¿Cuáles fueron las mayores dificultades al abordar un texto de Anton Chejov?
Convengamos que Chejov no es un autor fácil. Precisamente es un autor que esconde todo y eso es lo que hay que desentrañar. Hubo que bucear en el texto para poder comprenderlo lo que nos tomo un tiempo. También, este texto es de aproximadamente cien años atrás y hubo un desafío al querer re contextualizarlo y traerlo al hoy. Estuvimos constantemente cambiando la obra, hubo una búsqueda que duró todo el proceso pero siempre intentamos ser fieles a la idea de que esta obra pudiera resonar hoy.
¿Cómo fue el proceso de adaptación del texto? ¿Cuánto hay de Chejov en esta adaptación?
Bueno, de Chejov no puede haber mucho porque hay que asumir que uno no lee ruso y, por lo tanto, accede sólo a un sin número de traducciones. El texto yo lo adapté para tratar de que el lenguaje fuera lo menos antiguo posible, menos formal. A través de esto, pude poner en escena las ideas de cómo yo quería encausar el montaje.

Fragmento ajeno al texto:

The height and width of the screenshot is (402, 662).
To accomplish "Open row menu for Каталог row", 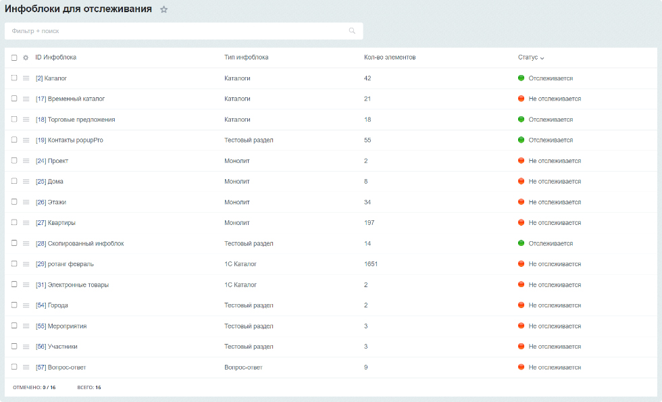I will tap(26, 78).
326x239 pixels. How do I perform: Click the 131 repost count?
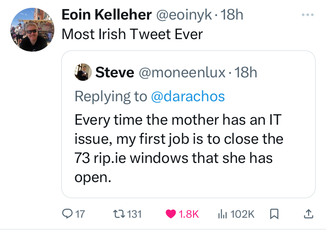click(135, 214)
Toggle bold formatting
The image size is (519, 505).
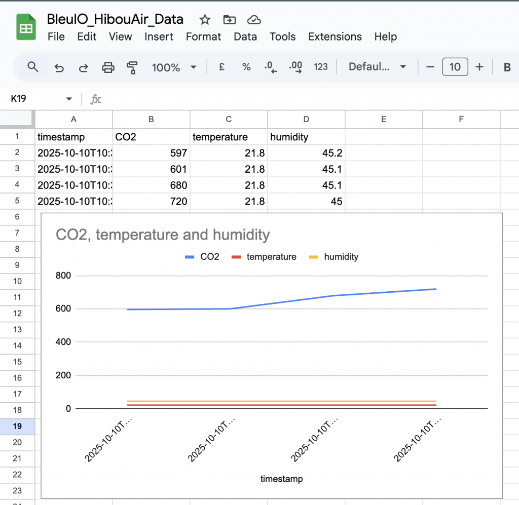tap(506, 67)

¿Y cómo querías encausar el montaje?
Que hiciera sentido hoy, que cuando habláramos de los bosques y de esta existencia que no tiene sentido pudiera resonarnos ahora.
¿Crees que el texto de Chejov necesita una adaptación para resonarnos hoy?

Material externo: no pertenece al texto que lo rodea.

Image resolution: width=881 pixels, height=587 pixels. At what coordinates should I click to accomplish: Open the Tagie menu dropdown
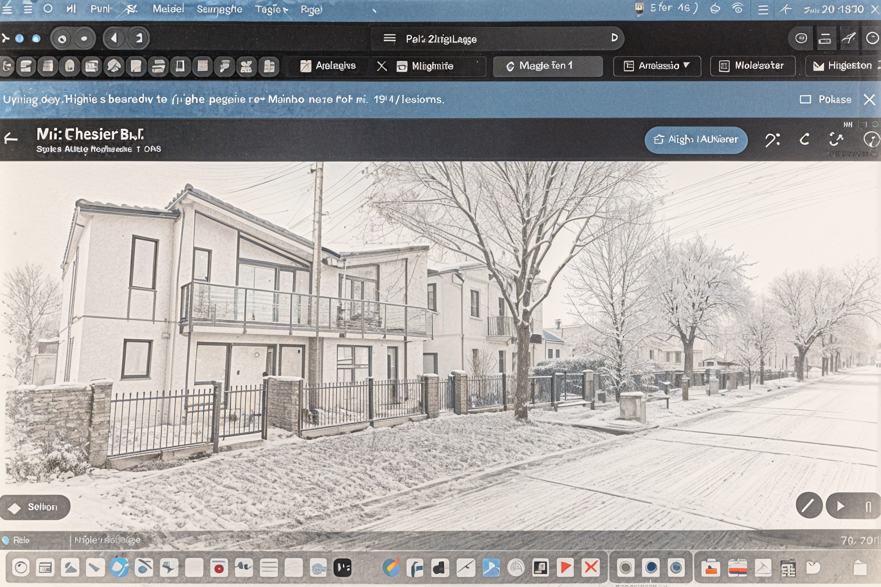click(271, 9)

Para mí no es suficiente con el texto porque la dramaturgia está hecha para ser completada en el escenario. Este texto requería ser desentrañado en la escena porque es muy teatral, es dramaturgia pura.
Dentro de tus referentes reconoces una admiración por el trabajo del argentino Daniel Veronesse. ¿Qué tomas de él en la creación de esta puesta en escena?
Yo creo que la esencia, la espacialidad, lo asfixiante, lo realista. Ahora, esos son elementos bastante formales que, si bien uno los toma como referencia, en esencia son propuestas bastante diferentes. Lo que yo rescato de su trabajo es que se desprende una humanidad que se ve reflejada hacia fuera del escenario y eso es digno de imitar. Nuestro espacio es muy distinto también: es más joven y más radical.
La puesta en escena y su dirección, tiene un acento fuerte en las actuaciones. ¿Cómo es el proceso de creación actoral?
Nos enfrentamos a muchas metodologías de trabajo. Cuando enfrento una obra busco mecanismos para que la idea se articule, pero, en este proceso pasamos por muchas formas: por improvisaciones, por estructuras que se armaban y se desarmaban, fue muy creativo pero también angustiante porque estuvimos rompiendo todo el tiempo lo que construíamos.
¿Qué relación generas desde la puesta hacia el público?
Una relación importantísima. La sala es chica porque plantea un acercamiento del espectador. Me gusta que éste lo pase bien y no se sienta violentado, que sea parte de un rito donde hay dos seres humanos comunicándose.
Ya estás al final de un largo proceso de creación y montaje. ¿Qué rescatas de esta experiencia?
Me sorprende la confianza del grupo en uno y en las ideas. Hay una confianza profunda de autocrítica que sirve mucho en el proceso del ejercicio creativo. Eso es muy valioso y sin duda una de las grandes experiencias que he tenido en la dirección de este montaje.